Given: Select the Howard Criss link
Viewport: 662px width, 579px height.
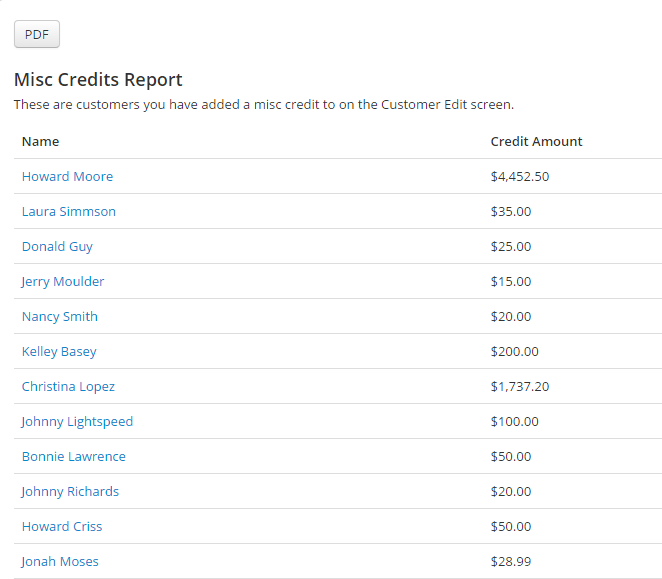Looking at the screenshot, I should (62, 527).
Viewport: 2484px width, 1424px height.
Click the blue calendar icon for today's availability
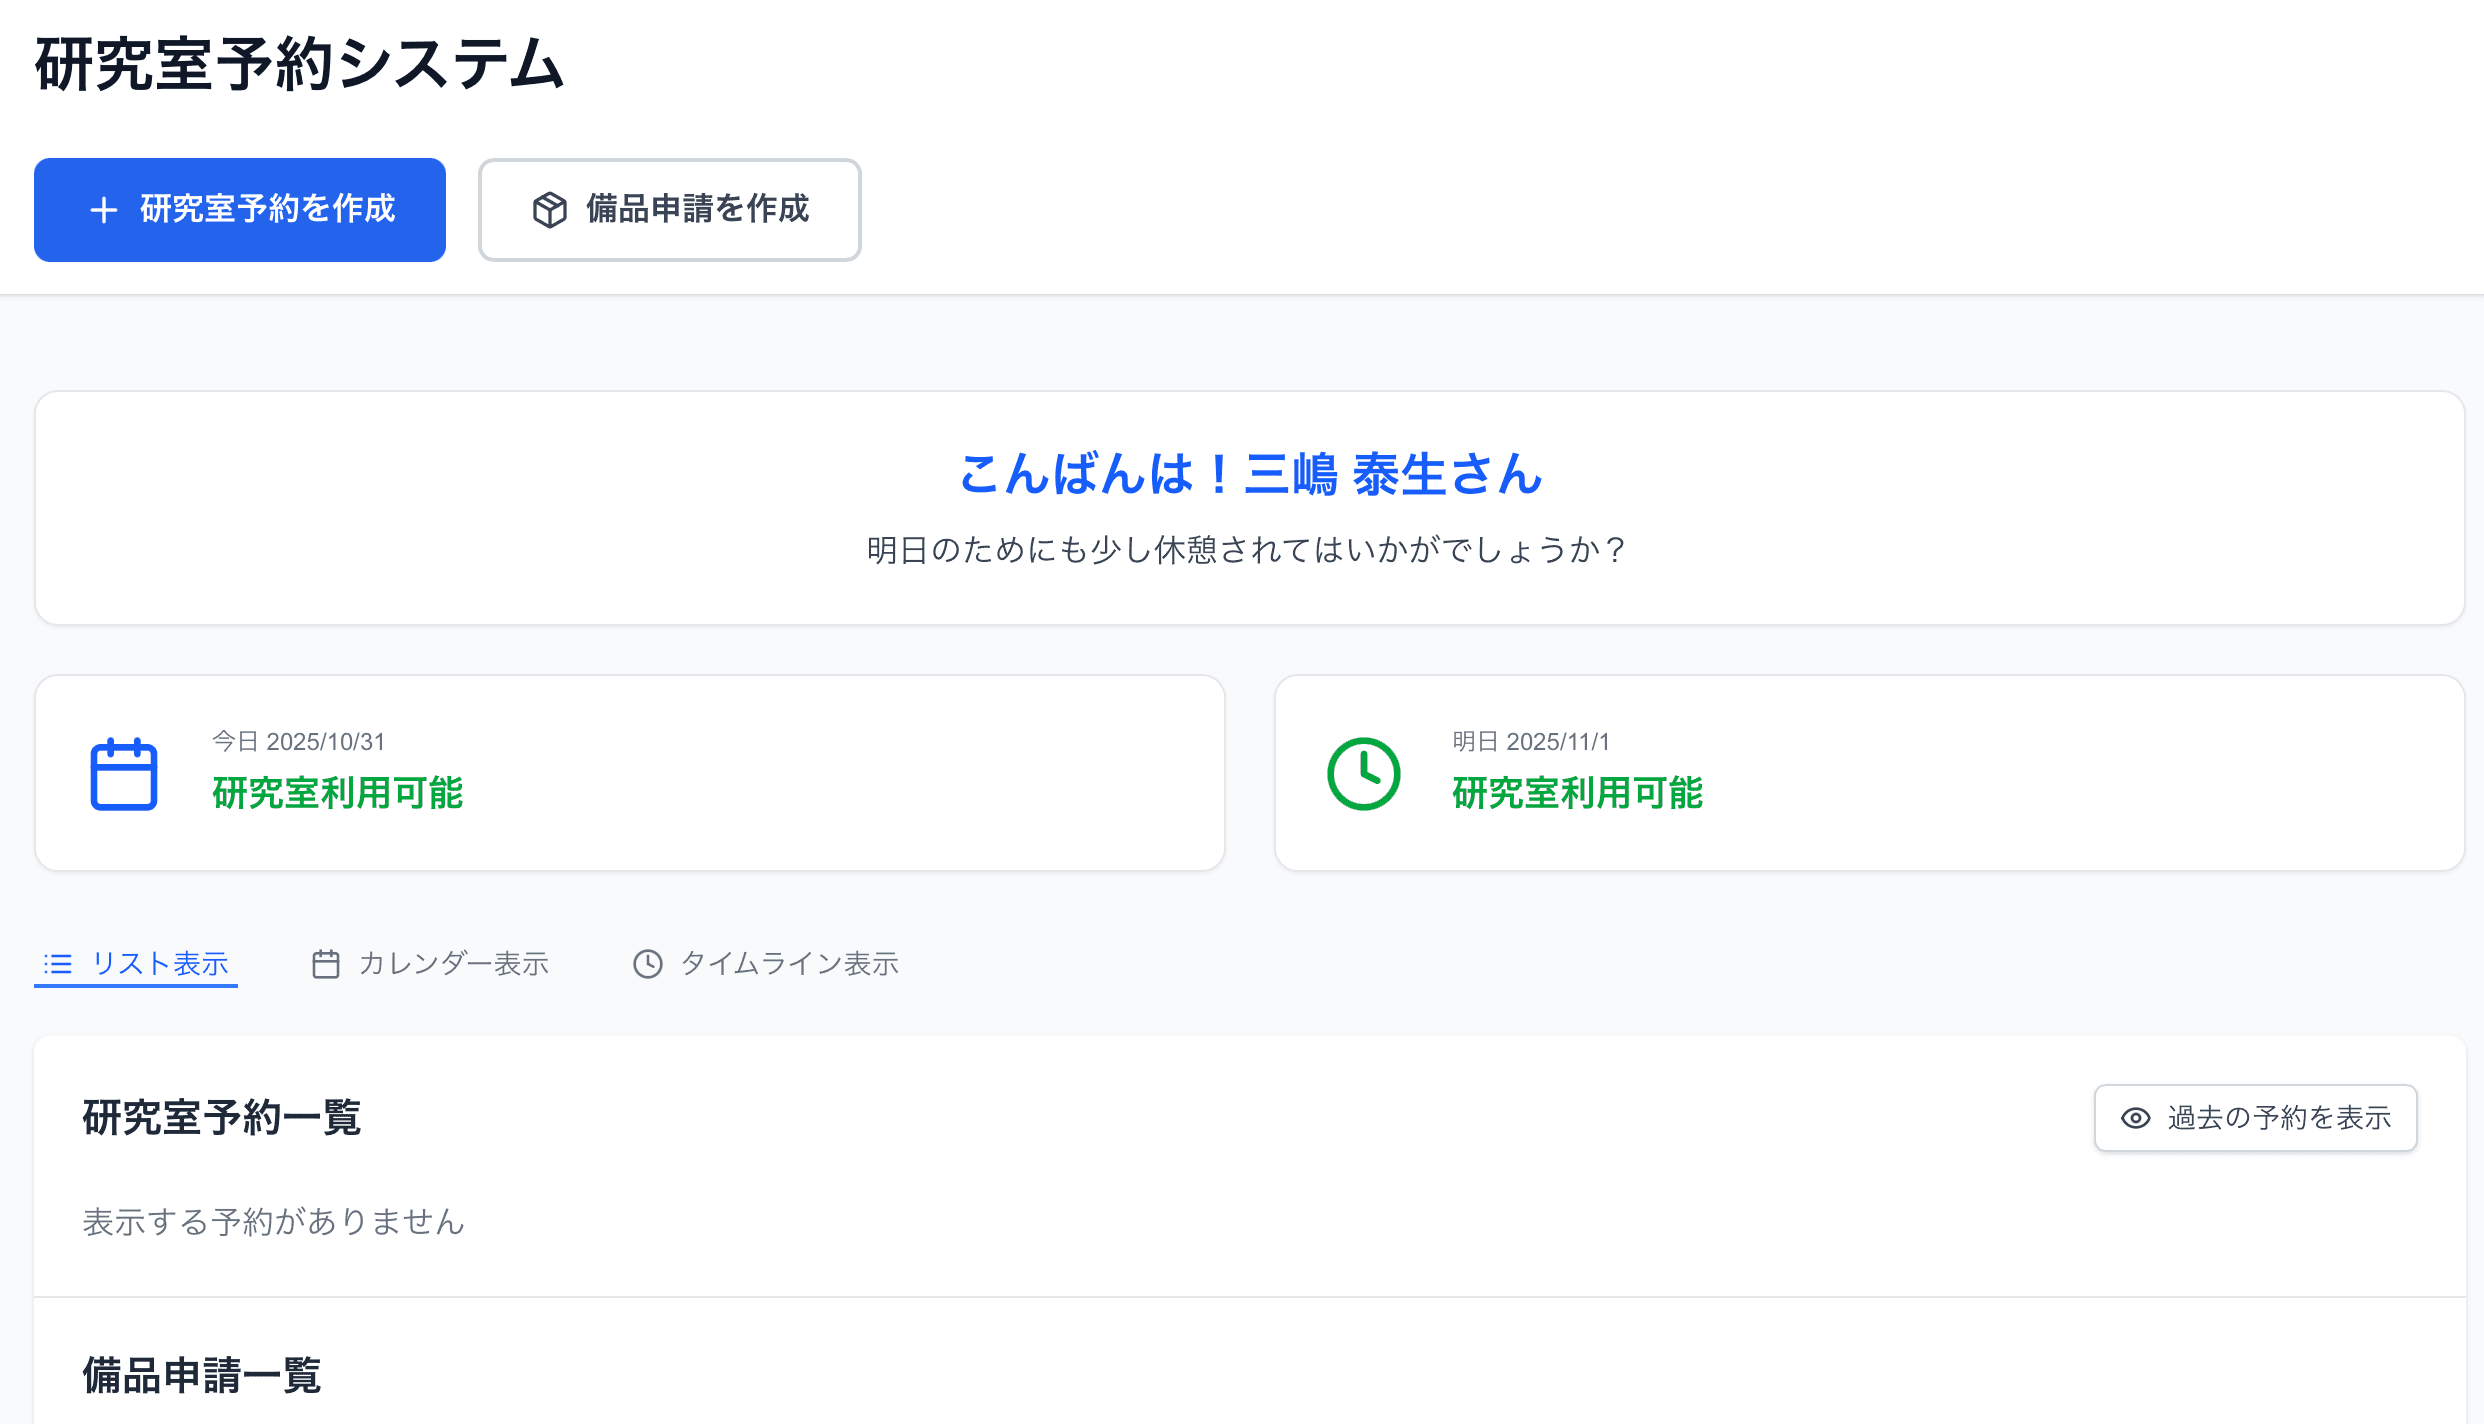pos(125,772)
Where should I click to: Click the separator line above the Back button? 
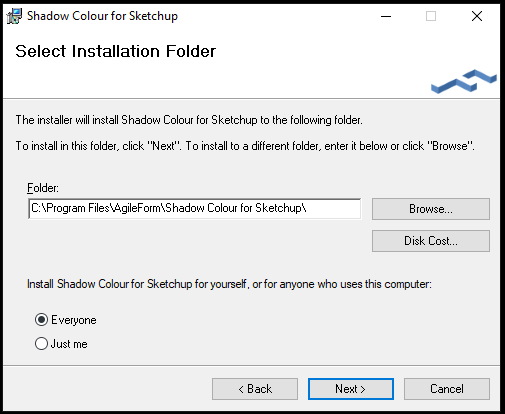tap(252, 366)
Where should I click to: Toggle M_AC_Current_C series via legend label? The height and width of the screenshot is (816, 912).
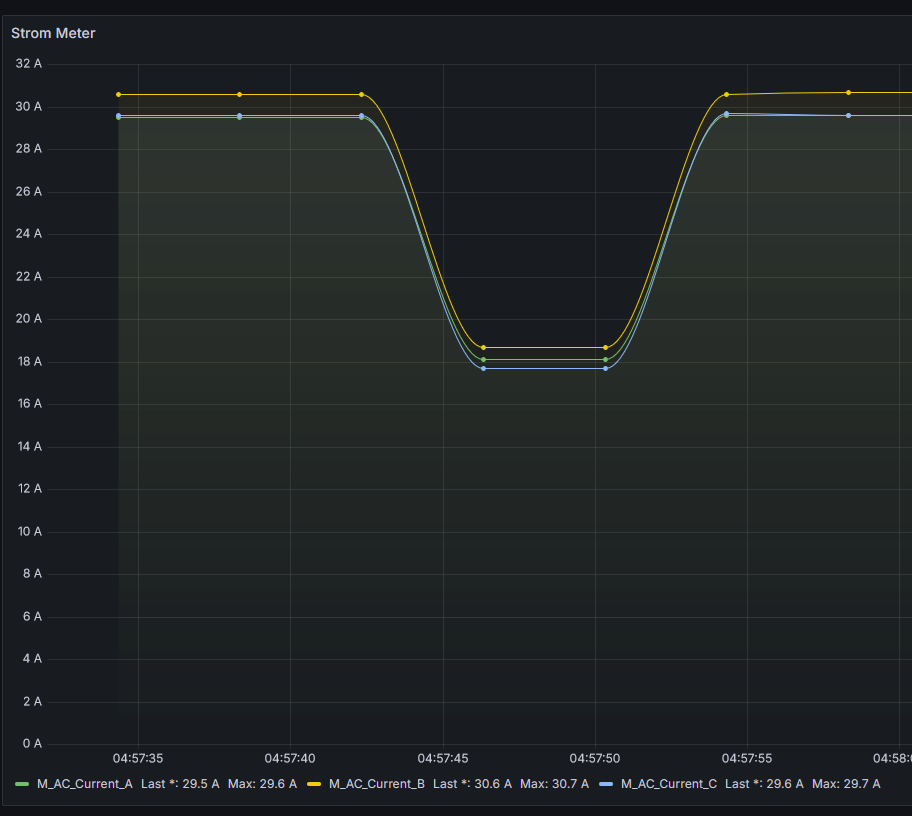(x=669, y=784)
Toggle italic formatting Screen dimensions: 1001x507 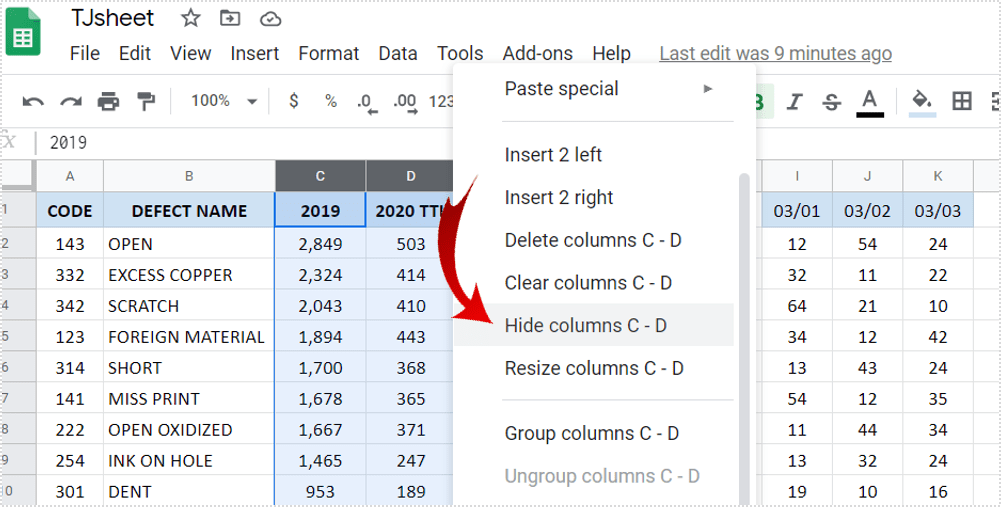pos(795,101)
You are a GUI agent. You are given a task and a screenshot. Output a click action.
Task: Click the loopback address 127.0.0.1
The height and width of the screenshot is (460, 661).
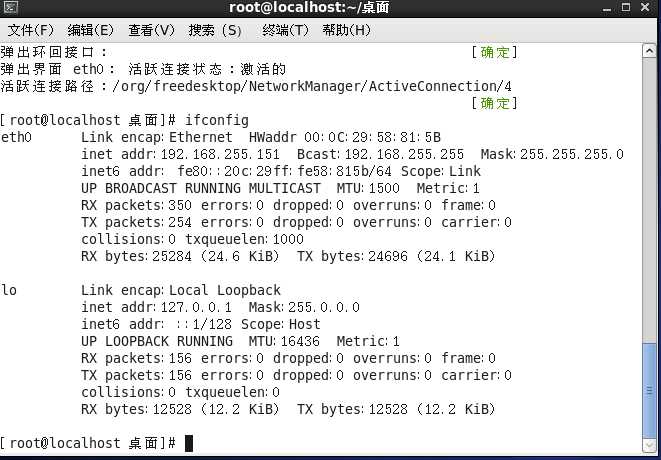coord(195,307)
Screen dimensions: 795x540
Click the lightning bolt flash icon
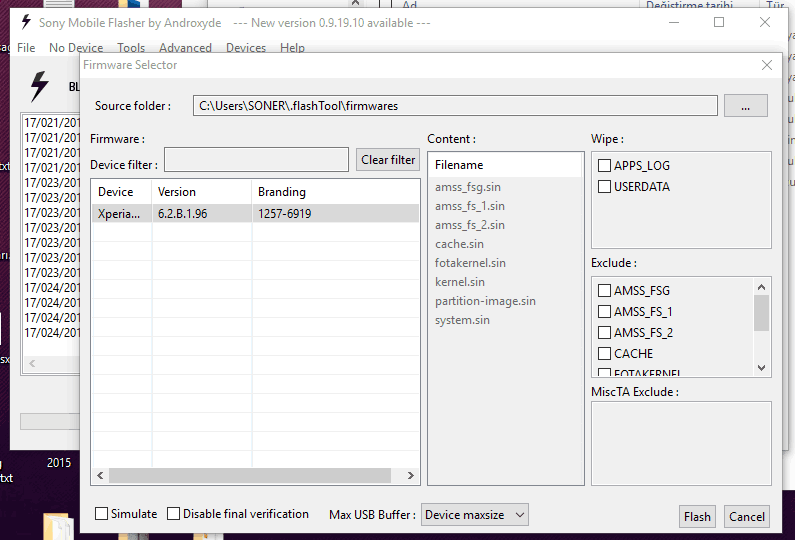click(39, 87)
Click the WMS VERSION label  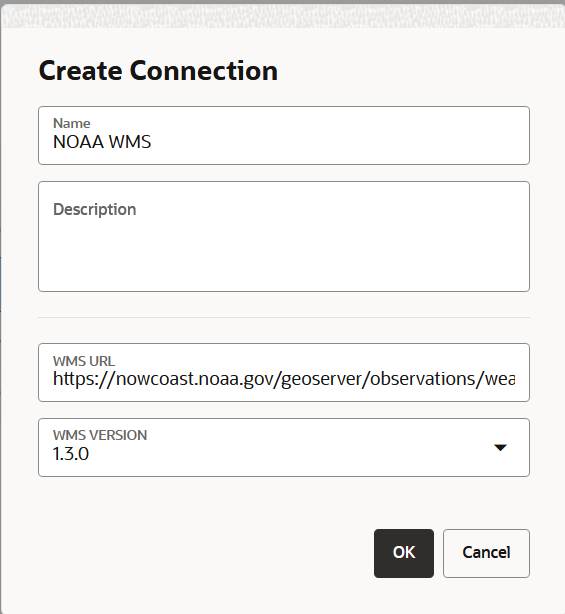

◆ ◆ ◆ ◆ ◆

* PROBLEM DESCRIPTION *
Rewrite the material from the line containing "Screen dimensions: 795x540" through the end of the material as a JSON list of strings, one string per line and no blank lines. Leave out the pictures.

* EXERCISE RESULT *
[
  "Screen dimensions: 795x540",
  "Click the lightning bolt flash icon",
  "click(39, 87)",
  "Click the WMS VERSION label  "
]